そうしたら、また指を指すとそこには普通のおっさんが。こちらを見ると、満面の笑顔で近づいて来る…って、闇両替じゃねーかよ!
まあ、軍人と警官の推薦だから、最悪でも偽札は扱ってないだろと思い、レートの交渉に入る。が、イランは買い物などでほとんど交渉する必要がなかったため、頭が切り替わらない…。すっげぇ分の悪いレートで両替してしまい、己の甘さを痛感する。

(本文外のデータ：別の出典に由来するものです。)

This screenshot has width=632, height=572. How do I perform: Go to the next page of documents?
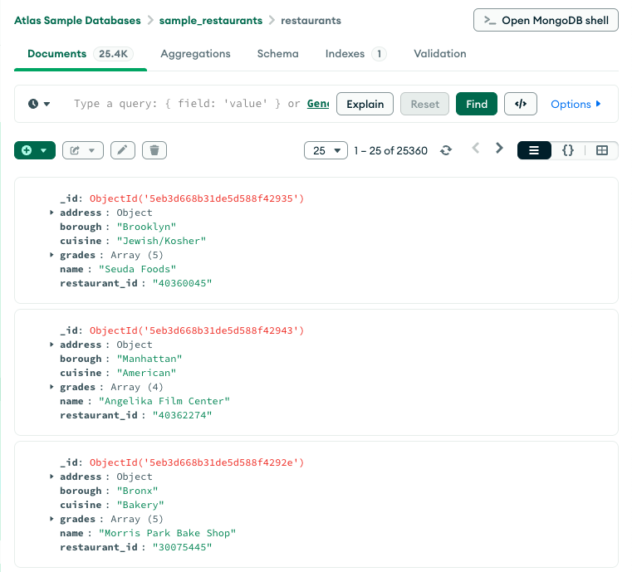coord(499,149)
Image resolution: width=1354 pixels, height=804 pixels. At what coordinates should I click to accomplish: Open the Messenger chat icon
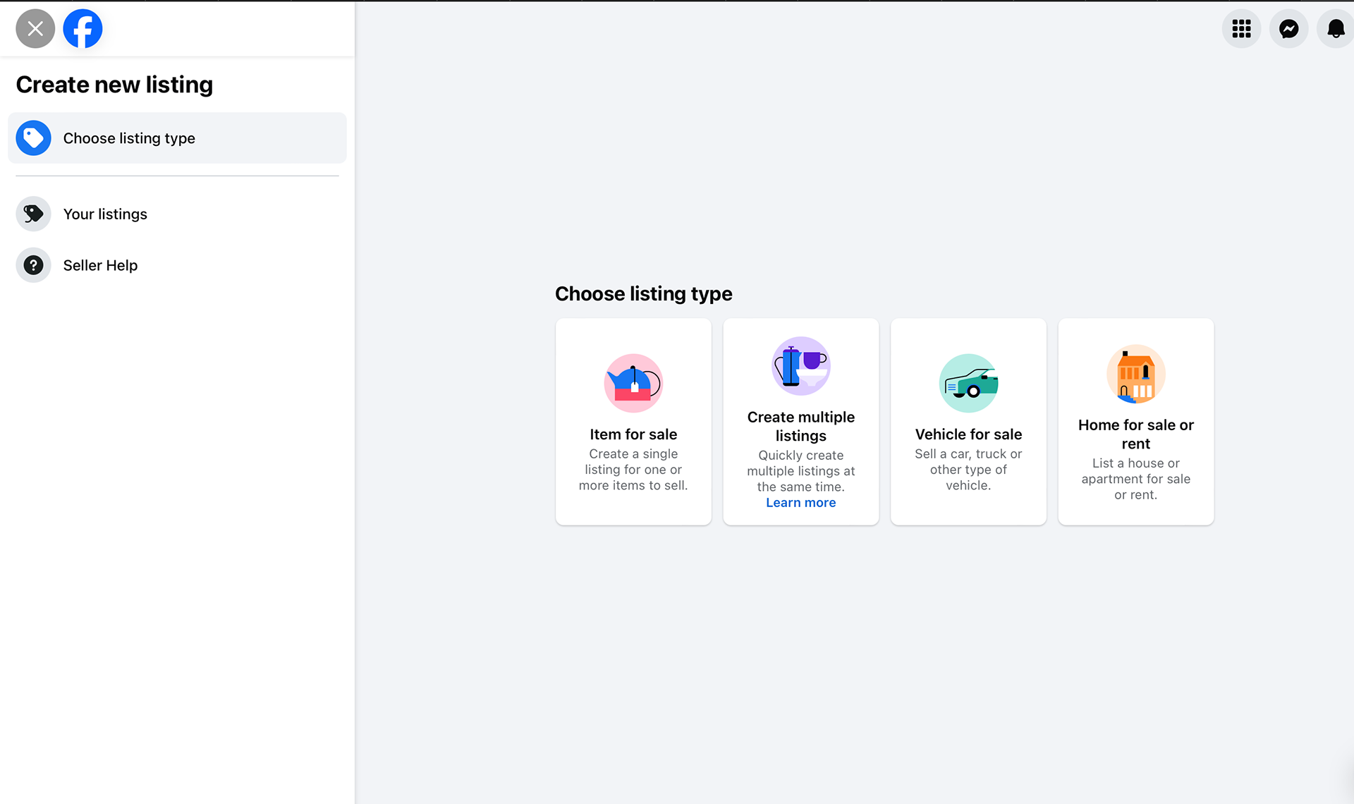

でも、町中で声をかけてきた兄ちゃんと仲良くなり、親切にも土産物屋をいろいろ案内してくれたので、無事にミッション完了と言ったところ。親切に対しお金をあげるのは、失礼だし絶対に受け取らないと思われたので、お礼に100円硬貨をあげたら、すごい喜んでくれて、さらに指輪をくれた。嬉しいけど、こっちが悪い気がする…。
とまあ駄文を長々と書いたけど、とにかくイランは安全で過ごしやすいところ。テヘラン辺りは、山岳地帯なので水もきれいだったので、生水を飲んでも問題無いし。
オレは間違いなくもう一度行くだろうな。興味を持った人がいたら、是非行ってみて下さい。絶対気に入ると思うよ。
ちなみに、なんでこんなにイランを持ち上げるのかと言うと、最終日に会った兄ちゃんに「自分たちがあなたに親切にする代わりに、日本に戻ったらみんなにイランをアピールして欲しい。日本の友達にもっと私たちのことを知って欲しいし、来て欲しいんだ」といわれたから。
勿論それ抜きでも素晴らしい国だったのは、間違いないよ。